=== MATERIAL FOR THE TASK ===

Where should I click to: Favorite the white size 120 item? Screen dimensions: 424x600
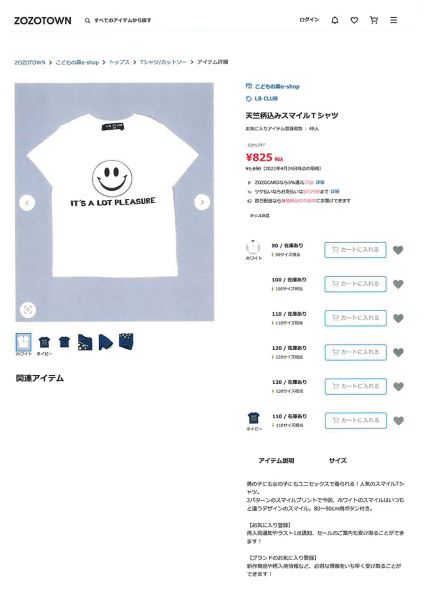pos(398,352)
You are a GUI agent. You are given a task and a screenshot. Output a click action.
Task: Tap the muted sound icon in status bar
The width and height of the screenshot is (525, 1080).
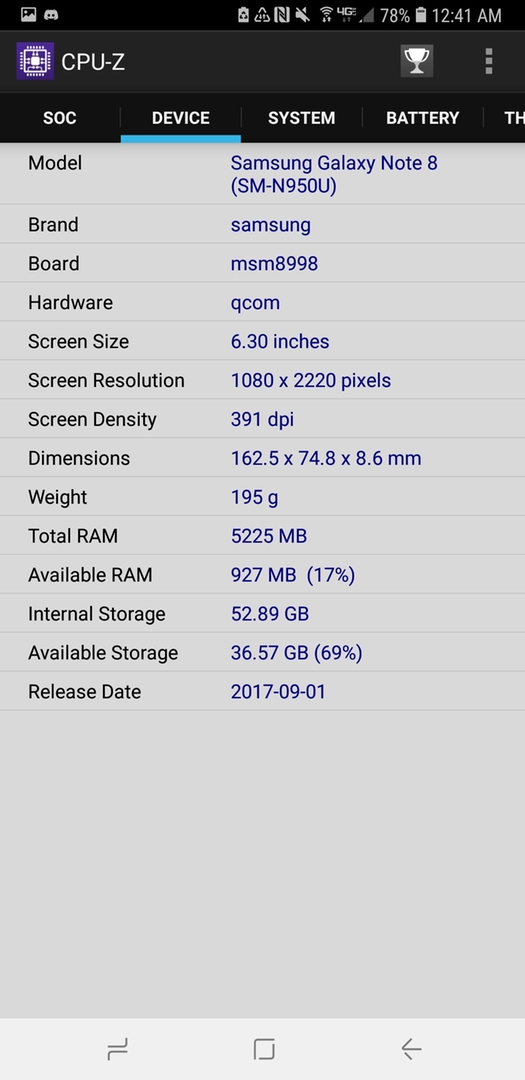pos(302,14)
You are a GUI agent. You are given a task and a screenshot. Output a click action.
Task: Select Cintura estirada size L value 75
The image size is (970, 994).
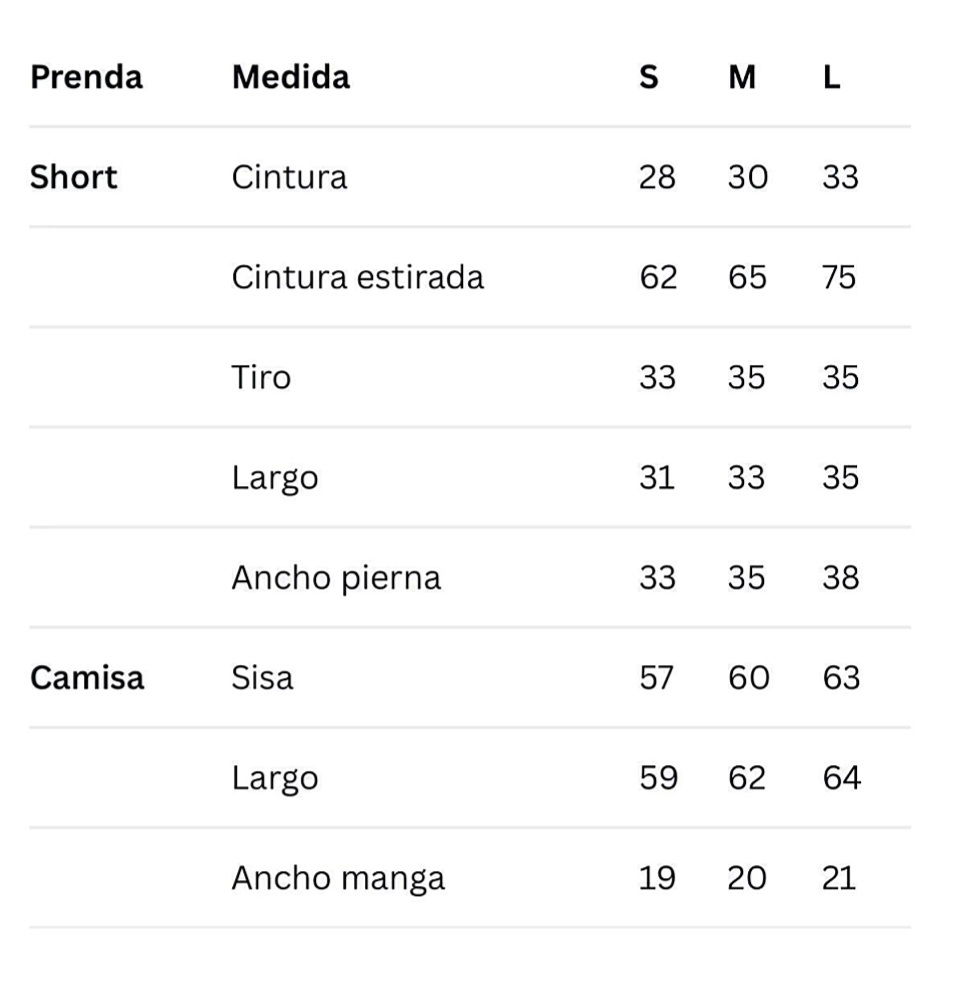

=== WHAT IS EXPECTED ===
Repeat all the entries above with "screenshot" switched to "screen capture" throughout, leaving every other word unchanged, and omit the pictures.

=== THE RESULT ===
Where should I click to: Favorite the white size 120 item? Screen dimensions: 424x600
pos(398,352)
You are a GUI agent. You are given a task and a screen capture. Output a click action.
Task: Tap the muted sound icon in status bar
The width and height of the screen capture is (525, 1080).
pos(302,14)
You are a GUI agent. You are given a task and a screen capture. Output a click action.
Task: Select Cintura estirada size L value 75
The image size is (970, 994).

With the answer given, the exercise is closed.